Remembering Good Things About The Astros, Part One
As Shakespeare would have said if he was an Astros fan, there have been several summers of discontent lately, and there ain't no son of York hanging around waiting to make them glorious.
In fact, it's a pretty dismal time to be a Stros fan. Since that big Game Seven against the Cards in 2005, where they finally punched a ticket to the World Series after 40-plus years, things have gone downhill.
But Opening Day is almost here. We choose not to wallow in misery, but to remember why we're Astro fans in the first place. So we asked some prominent Houstonians to write about their favorite Astro memories. Later today, you'll see the photo shoot for our cover boy, ZZ Top's Billy Gibbons.
Whitney Pastorek might not exactly be a household name in town, but she's a senior writer for Entertainment Weekly who's written for Sports Illustrated. She heard of our search through her parents, who are members of the Houston Symphony. (As it turns out, we got a great anecdote from one Houston Symphony member.)

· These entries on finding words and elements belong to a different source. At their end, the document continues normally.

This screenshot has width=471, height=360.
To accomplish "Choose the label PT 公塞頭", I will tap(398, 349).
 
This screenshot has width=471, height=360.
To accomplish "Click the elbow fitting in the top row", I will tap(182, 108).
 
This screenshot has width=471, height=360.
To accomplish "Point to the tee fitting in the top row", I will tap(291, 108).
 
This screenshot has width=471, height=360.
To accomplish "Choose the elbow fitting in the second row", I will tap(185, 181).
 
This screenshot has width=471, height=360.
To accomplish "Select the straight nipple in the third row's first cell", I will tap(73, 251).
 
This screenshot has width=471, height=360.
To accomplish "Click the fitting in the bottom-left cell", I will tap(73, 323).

She couldn't resist joining in, and we're happy she did:
Since getting word of the plan to collect favorite Astros memories for the Opening Day issue of this here Houston Press, I have searched the recesses of my native-Houstonian brain for something, anything, that ended well. But I keep running into corners, mostly coming up with things like "Had tickets to Game 5 of the 2005 World Series, on the same weekend they closed Astroworld." It's kinda dark in there.
In 2007, I was borrowed by Sports Illustrated to write a feature on Craig Biggio's last season. I got to stand on the fields of Dodger and Shea Stadiums, interviewing teammates past and present about his scrappy, underappreciated career. I spent hours with Biggio himself, trying to crack through his professionally humble attitude into something more ego-tastic and emotional. (At that, I mostly failed.)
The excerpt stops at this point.